(STUDY TEXT):
· · · · · · ·

Office

Tokens Per Second (LLM Inference)

What tokens per second measures, how it differs from end-to-end throughput, and how to use it to detect idle time in LLM inference pipelines.

Published: 2026-01-01 · Last updated: 2026-01-01

Tokens per second is a throughput measure: how fast useful tokens are produced by a model or pipeline. It is only actionable when you also measure when the system is not producing tokens despite having work (queue>0) and can separate generation time from connection, queueing, and orchestration overhead.

Mechanism

There are at least three “tokens per second” metrics; if you mix them, you will optimize the wrong thing:

  • Stream TPS (per request): output_tokens / t_stream, where t_stream = first_token → last_token. This mostly reflects model + server-side generation speed once the stream starts.
  • End-to-end TPS (per request): output_tokens / t_total, where t_total = admitted → released (or user-visible start → completion). This includes time to first token, stalls, post-processing, and any idle gaps caused by orchestration.
  • System TPS (aggregate): sum(output_tokens) / window_seconds across all successful requests. This is the metric that drives time-billed cost per completion because it correlates with completions/hour when success rate is stable.

· · · · · · ·

(SUPPLIED MATERIAL):
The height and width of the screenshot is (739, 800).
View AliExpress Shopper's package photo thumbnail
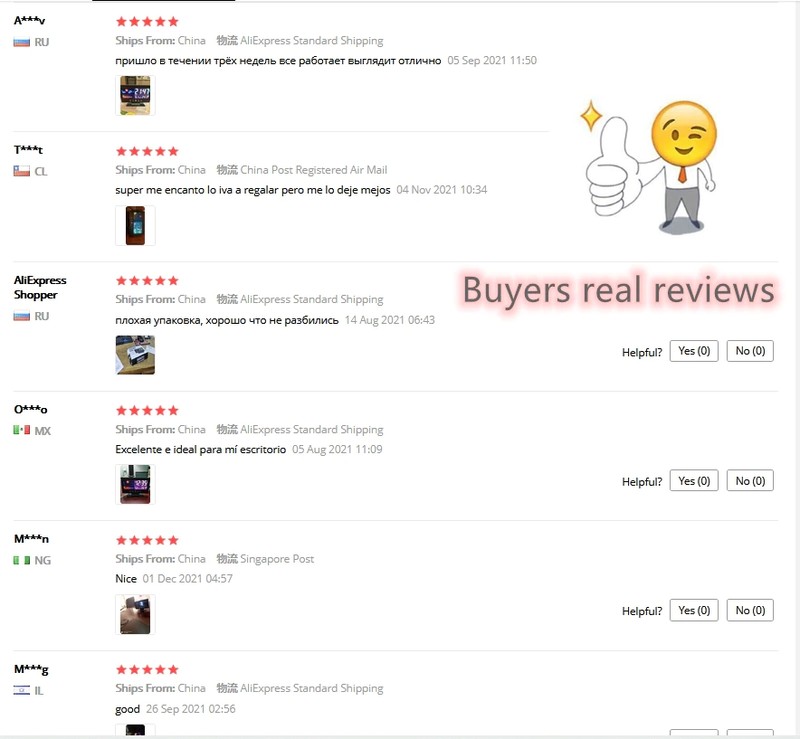point(135,355)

· · · · · · ·

(WHAT TO DO):
a) In the article on tokens per second, what interval defines t_stream?
b) Name every "tokens per second" metric that the article on tokens per second defines.
c) Resume the article on tokens per second immediately after its last sentence and continue writing it.

(EXERCISE ANSWERS):
a) From the first token to the last token (first_token → last_token).

b) Stream TPS (per request), End-to-end TPS (per request), System TPS (aggregate)

c)
The failure mode you are trying to detect is idle time: the system has a backlog, but it is not keeping in-flight streams at the cap. Define an explicit gap metric:

  • Let gap_time be total time in a window where queue_depth > 0 and in_flight < cap.
  • Let gap_fraction = gap_time / window_time.

If gap_fraction is non-trivial, your throughput problem is likely not “the model is slow.” It is admission, connection churn, blocked orchestration, or downstream stalls that prevent work-conserving scheduling.

Common failure modes

  • Counting the wrong tokens: provider “token usage” often includes input tokens; “tokens per second” usually refers to output token emission rate. Make it explicit whether you mean output, input, or total.
  • Tokenizer/model mismatch: token counts differ across models and tokenizers; do not compare TPS across providers/models unless you normalize tokenization or use the same accounting source consistently.
  • Measuring only during streaming: a high stream TPS can coexist with poor end-to-end throughput if time-to-first-token is high or if the pipeline has idle gaps between streams.
  • Ignoring failures and retries: if retries duplicate work, “TPS on successful requests” can look good while system-level TPS is poor because capacity is consumed by failed attempts.
  • Sampling bias: measuring only short requests hides tail behavior; long requests tend to surface queueing, stalls, and disconnect handling problems.
  • No stable admission timestamps: if you do not log queued_at, admitted_at, first_token_at, last_token_at, and released_at, you cannot separate queueing from streaming and cannot compute gap_fraction.

How to verify

Minimum logging (per request/span):

  • Identifiers: run_id, span_id, and a stable request identifier.
  • Timestamps: queued_at, admitted_at, first_token_at, last_token_at, released_at.
  • Counts: output_tokens, input_tokens (if available), retry_count, and retry causes.
  • Scheduler state: cap (configured) and instantaneous in_flight sampled on a fixed cadence.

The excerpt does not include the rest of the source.